まず、2人の料理に通底する昆布。北前船の経由地だった能登には古くから上質な昆布が入ってきた。そんな昆布を、だしとして、昆布締めとして、2人共に多用した。また、レセプションで供された植木シェフによる七面鳥のブロスと呼応するかのように、ディナーの〆の料理としてジョシュアシェフが七面鳥を使った海南鶏飯風ご飯と、植木シェフが手掛けたメインのイノシシの骨を使ったスープを提供するなど、パズルのように絡み合った。
すべては能登の風土の上に。
ジョシュアの「能登は湿度が高いせいか、食材が繊細」という言葉は能登の風土を的確に言い当てている。その湿度こそが、輪島の漆文化を発展させてきた一因だ。
漆塗りの工程において、「塗りが乾く」とは乾燥することではなく、漆が空気中の水分と結合して硬化することを指す。理想的な環境は湿度80%、気温20~25℃とも言われる。一年を通して70%前後の湿度が保たれる北陸で漆工芸が発達したのは故なきことではない。
ケヤキ、トチ、クリ、ヒノキ、ヒバなどから作る木地に、ウルシの樹液から作る塗料を塗るのが漆工芸である。輪島塗の場合、その工程は124に及ぶ。木を素材として高度に精密化させた手工芸が輪島塗であり、能登の気候風土とそこに住む人々の細やかで情感溢れる気質が磨き上げたことは歴然たる事実だ。
「レセプション会場として選んだ重要文化財の時國家住宅(平大納言時忠以来、24代続く時國家の屋敷)は江戸時代に3代50年かけて建てられた。時間と手間のかけ方にこの土地の凄みを感じますね」とDINING OUTの総合プロデューサーの大類知樹さんは語る。
森、山、田畑、集落、川、池がモザイク状に組み合わされた周囲を海が縁取り、人の暮らしと自然が有機的につながり合う「能登の里山里海」は、2011年、日本で初めて「世界農業遺産」に認定されたが、ディナー会場となった輪島市金蔵集落はそんな里山のど真ん中。周囲には歴史を誇る寺が5つ存在する。室町時代には年貢として上納されるのではなく仏供米とされたとの伝えもある。
「山、川、海がコンパクトに凝縮した地形上、稲作の場は棚田にならざるを得ないわけですが、その棚田に詰まった人間の叡智がまた凄い。斜面を階段状にして水田化を図る土壌の整備、水を溜める、水を引く、水を抜くといった治水の仕組みなど、先人の知恵に驚く。そういった生産体制をベースとしながら、寺を中核とするコミュニティが長きにわたって形成されてきたことに、この土地の生活文化の豊かさを感じてならないのです」
DINING OUTが示唆するこれからの価値観
ジョシュアに “期間限定のプレミアムな野外レストラン”というDINING OUTのスタイルについて聞いてみた。
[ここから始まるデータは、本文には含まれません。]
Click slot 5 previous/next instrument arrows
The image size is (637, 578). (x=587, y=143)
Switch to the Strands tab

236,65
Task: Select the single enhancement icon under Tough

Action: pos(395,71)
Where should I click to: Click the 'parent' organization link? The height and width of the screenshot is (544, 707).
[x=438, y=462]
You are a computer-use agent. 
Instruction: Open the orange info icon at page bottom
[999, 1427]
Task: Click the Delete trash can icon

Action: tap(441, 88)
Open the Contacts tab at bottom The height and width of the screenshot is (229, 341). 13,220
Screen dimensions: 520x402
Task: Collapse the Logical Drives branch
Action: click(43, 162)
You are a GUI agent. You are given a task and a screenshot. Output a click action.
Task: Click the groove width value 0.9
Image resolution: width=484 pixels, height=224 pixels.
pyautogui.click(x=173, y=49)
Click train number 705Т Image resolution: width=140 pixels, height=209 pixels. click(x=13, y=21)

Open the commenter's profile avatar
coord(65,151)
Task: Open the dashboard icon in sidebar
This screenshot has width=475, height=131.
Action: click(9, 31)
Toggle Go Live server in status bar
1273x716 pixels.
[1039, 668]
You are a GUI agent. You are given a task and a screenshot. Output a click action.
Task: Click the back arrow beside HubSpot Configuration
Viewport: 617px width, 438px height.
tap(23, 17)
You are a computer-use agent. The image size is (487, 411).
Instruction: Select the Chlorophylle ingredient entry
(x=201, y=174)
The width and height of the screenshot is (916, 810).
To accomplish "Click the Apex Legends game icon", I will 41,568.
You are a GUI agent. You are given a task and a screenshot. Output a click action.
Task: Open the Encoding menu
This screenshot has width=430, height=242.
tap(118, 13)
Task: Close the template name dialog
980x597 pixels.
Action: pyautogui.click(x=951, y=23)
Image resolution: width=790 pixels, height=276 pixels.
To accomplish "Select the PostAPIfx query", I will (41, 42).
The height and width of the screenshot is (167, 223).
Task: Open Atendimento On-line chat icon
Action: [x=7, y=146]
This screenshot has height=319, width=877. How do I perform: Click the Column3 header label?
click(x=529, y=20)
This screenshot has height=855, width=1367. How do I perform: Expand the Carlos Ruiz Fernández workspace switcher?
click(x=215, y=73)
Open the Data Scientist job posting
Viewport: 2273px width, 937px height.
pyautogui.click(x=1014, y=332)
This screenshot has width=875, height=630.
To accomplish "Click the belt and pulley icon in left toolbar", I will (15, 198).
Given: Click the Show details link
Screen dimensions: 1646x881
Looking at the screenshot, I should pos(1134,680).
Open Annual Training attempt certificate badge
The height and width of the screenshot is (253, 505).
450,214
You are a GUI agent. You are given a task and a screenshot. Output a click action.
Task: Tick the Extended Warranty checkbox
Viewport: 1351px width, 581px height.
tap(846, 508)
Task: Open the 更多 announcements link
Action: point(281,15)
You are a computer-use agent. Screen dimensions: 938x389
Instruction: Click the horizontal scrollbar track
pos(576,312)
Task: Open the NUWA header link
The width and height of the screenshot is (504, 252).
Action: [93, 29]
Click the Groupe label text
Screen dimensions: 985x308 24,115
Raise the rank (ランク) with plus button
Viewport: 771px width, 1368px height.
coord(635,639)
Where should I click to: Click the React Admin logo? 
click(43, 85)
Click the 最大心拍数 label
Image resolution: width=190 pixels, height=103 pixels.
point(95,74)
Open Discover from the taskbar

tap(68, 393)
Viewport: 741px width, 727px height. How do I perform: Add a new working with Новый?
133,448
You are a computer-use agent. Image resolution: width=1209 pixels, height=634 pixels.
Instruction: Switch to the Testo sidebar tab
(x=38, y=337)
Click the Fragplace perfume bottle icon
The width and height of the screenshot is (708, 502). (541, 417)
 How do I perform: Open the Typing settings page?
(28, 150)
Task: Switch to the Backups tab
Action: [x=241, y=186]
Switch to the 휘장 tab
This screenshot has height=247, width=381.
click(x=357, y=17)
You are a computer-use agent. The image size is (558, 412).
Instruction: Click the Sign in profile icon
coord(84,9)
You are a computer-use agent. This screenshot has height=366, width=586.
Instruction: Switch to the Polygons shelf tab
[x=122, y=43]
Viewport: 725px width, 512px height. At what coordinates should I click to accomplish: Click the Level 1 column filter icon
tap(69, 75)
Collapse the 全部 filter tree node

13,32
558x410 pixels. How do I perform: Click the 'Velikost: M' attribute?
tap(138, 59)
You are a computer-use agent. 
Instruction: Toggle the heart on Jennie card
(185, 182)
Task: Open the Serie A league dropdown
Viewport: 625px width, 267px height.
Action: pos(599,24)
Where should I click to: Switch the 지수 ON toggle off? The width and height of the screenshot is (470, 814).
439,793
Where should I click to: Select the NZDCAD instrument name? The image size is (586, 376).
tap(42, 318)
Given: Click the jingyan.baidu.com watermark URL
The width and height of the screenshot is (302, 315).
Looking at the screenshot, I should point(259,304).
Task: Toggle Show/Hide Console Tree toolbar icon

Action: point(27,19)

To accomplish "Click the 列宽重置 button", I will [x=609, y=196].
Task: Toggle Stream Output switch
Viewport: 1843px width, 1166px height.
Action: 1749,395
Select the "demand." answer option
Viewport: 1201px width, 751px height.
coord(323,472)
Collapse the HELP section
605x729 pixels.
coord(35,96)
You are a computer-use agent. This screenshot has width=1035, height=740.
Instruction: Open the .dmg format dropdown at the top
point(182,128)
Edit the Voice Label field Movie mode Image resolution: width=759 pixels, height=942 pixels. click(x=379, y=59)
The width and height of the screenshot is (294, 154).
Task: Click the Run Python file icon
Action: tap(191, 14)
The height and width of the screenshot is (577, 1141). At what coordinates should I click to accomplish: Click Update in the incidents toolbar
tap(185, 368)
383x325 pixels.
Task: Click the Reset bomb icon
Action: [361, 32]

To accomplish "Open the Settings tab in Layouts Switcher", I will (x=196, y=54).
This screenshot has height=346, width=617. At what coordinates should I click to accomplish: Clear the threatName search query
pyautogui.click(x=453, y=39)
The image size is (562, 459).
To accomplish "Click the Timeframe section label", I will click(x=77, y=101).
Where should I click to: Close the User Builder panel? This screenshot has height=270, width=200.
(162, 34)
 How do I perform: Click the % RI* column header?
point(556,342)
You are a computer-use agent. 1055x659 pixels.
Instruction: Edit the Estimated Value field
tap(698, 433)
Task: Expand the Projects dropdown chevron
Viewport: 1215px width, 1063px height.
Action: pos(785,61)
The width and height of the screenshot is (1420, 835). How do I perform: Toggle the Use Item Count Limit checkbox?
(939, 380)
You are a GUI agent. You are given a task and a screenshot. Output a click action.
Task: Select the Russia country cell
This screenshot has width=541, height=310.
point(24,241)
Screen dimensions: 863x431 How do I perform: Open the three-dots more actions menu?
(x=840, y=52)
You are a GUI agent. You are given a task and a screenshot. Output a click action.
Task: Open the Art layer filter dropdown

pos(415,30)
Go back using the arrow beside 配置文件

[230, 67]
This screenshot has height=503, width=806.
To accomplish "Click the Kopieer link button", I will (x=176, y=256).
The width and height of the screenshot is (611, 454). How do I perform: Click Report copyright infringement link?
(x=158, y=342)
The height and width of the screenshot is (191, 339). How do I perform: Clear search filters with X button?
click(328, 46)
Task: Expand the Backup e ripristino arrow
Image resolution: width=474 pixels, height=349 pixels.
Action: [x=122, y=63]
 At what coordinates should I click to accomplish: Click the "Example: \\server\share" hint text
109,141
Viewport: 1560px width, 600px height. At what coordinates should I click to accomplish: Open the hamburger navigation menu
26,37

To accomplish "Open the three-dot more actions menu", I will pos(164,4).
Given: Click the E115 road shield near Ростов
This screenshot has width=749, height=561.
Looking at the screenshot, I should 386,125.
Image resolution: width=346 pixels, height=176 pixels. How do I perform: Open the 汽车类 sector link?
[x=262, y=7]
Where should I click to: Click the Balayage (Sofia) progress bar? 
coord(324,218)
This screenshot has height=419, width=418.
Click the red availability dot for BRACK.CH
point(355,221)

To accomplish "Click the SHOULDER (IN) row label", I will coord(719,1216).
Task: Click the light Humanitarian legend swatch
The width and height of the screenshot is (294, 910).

「自然の中で外気に包まれて、木々や草の匂いを感じたり、虫の声を聞きながら食事をするというのはすばらしいね」。
大類さんたち制作サイドにとっては、神社や寺の境内、城址、時に私邸の庭を切り拓き、あるいは生活道路を通行止めにして、一切の調理設備のない場所に常設のレストランと変わらない機能を持つ飲食空間を造り出す作業は、困難との戦いだ。料理を託されるシェフにとっても、店とは異なる条件下での調理であり、イベント当日は天候にも左右される。大類さんはシェフにオファーする際、「制約はあるけれど」と困難さをあらかじめ伝えながら依頼してきたという。が、ジョシュアから「それは制約なのかな」という返事が返ってきた。「『チャレンジングではあるけれど、本来、人間が一番おいしく感じる環境だと思う。店という閉鎖空間のほうが制約だよね』と彼は言うんですね」と大類さん。DINING OUTのスタイルを築き上げてきた大類さんにとって、その言葉はうれしくもあり、驚きでもあり。世界の最前線の感覚と歩調が合っていることは間違いない。
佐渡での第1回目の開催から7年。DINING OUTは、土地の価値を掘り起こして描き出す作業の中に、社会の価値観や向かうべき方向性を示唆する役割を、今後いっそう求められていく。